AI4Science loader
Authors
Stevanoska, Sintija, Levatić, Jurica, Džeroski, Sašo
Publication
Machine Learning, 2025
Abstract

Labeled data scarcity remains a significant challenge in machine learning. Semi-supervised learning (SSL) offers a promising solution to this problem by simultaneously leveraging both labeled and unlabeled examples during training. While SSL with neural networks has been successful on image classification tasks, its application to tabular data remains limited. In this work, we propose SSLAE, a lightweight yet effective autoencoder-based SSL architecture that integrates reconstruction and classification losses into a single composite objective. We conduct an extensive evaluation of the proposed approach across 90 tabular benchmark datasets, comparing SSLAE’s performance to its supervised baseline and several other neural approaches for both supervised and semi-supervised learning, on varying amounts of labeled data. Our results show that SSLAE consistently outperforms its competitors, particularly in low-label regimes.

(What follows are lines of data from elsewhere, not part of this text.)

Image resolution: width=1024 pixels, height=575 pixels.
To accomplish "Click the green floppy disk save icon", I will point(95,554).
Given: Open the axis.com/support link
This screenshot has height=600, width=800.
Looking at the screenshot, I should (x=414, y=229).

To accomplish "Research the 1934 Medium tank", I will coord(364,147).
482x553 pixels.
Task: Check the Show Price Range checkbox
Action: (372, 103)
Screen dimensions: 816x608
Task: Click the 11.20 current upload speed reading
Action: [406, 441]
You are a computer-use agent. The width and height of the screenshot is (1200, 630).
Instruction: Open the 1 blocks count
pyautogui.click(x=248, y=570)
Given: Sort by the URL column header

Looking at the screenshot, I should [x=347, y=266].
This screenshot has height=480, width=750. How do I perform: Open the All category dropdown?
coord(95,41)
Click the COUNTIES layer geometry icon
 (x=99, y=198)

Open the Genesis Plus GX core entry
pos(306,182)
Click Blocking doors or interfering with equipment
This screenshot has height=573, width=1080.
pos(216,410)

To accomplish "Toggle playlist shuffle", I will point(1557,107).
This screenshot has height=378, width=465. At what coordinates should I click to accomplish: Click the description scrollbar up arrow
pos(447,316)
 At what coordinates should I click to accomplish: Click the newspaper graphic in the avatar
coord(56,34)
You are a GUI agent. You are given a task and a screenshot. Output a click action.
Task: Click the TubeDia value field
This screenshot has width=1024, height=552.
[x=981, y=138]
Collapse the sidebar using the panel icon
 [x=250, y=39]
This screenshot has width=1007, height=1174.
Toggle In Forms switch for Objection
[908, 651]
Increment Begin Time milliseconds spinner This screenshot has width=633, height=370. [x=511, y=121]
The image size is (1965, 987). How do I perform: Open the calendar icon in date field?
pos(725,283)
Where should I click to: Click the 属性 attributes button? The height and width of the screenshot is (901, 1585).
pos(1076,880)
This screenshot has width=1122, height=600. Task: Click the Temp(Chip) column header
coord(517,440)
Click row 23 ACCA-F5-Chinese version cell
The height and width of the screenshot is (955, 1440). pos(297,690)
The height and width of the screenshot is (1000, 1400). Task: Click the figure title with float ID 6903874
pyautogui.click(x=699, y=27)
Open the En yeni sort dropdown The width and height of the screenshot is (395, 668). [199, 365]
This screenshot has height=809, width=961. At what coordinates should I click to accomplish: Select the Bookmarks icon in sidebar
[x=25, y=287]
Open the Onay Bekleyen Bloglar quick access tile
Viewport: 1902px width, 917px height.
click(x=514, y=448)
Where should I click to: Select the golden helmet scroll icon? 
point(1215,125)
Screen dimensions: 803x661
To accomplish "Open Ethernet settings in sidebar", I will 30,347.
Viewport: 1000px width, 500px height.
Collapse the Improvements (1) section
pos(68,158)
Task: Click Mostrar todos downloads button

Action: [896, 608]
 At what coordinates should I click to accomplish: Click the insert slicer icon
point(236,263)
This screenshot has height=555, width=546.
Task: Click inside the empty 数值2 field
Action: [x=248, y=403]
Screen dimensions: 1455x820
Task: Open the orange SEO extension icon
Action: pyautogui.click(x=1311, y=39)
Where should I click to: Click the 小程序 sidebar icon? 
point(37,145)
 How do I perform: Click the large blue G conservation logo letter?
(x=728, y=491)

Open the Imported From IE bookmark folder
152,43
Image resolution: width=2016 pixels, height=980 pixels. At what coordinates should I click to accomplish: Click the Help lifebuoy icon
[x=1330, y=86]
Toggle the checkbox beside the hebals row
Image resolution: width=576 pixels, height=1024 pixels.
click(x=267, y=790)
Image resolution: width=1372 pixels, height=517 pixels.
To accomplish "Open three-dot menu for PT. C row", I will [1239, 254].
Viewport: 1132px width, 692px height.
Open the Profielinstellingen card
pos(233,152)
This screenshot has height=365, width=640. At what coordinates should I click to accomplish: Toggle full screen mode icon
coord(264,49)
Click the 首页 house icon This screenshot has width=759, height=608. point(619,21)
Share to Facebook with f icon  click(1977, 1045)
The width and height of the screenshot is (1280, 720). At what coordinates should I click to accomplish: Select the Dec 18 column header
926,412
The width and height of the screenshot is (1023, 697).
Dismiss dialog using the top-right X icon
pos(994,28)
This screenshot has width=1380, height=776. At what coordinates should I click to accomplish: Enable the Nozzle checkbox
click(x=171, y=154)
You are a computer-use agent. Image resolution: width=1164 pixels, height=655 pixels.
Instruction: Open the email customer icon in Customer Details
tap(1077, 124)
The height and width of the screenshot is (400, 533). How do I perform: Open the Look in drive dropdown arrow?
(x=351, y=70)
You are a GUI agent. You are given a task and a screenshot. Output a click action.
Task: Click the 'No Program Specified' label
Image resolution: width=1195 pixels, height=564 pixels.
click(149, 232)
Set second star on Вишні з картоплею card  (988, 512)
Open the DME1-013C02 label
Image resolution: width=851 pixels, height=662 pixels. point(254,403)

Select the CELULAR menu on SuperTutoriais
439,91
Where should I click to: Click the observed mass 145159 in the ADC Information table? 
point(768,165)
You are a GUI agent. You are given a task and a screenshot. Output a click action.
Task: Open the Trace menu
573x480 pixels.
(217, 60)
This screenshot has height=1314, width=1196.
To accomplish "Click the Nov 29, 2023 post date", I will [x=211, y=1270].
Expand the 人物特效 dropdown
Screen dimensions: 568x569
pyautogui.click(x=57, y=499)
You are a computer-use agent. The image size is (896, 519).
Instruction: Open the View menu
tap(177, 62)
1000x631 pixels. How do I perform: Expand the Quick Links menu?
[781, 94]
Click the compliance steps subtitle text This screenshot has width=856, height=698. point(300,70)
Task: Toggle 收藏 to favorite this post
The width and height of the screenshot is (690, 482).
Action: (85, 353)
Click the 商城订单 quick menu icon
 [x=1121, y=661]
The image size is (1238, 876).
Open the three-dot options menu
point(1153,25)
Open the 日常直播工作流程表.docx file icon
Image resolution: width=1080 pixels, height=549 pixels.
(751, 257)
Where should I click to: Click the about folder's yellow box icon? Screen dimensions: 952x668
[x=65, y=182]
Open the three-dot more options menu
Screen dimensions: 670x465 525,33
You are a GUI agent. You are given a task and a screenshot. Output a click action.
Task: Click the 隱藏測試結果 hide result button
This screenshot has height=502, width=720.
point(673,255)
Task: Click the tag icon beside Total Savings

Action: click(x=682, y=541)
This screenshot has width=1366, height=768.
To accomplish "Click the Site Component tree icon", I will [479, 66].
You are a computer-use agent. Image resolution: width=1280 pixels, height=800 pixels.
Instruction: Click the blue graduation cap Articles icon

To better understand when unlabeled data can improve performance, we perform a meta-analysis linking dataset characteristics to SSLAE’s relative gains over its supervised baseline. This analysis reveals key properties—such as class imbalance, feature variability, and alignment between features and labels—that influence the success of SSL, contributing to a deeper understanding of when the inclusion of unlabeled data is beneficial in neural tabular learning.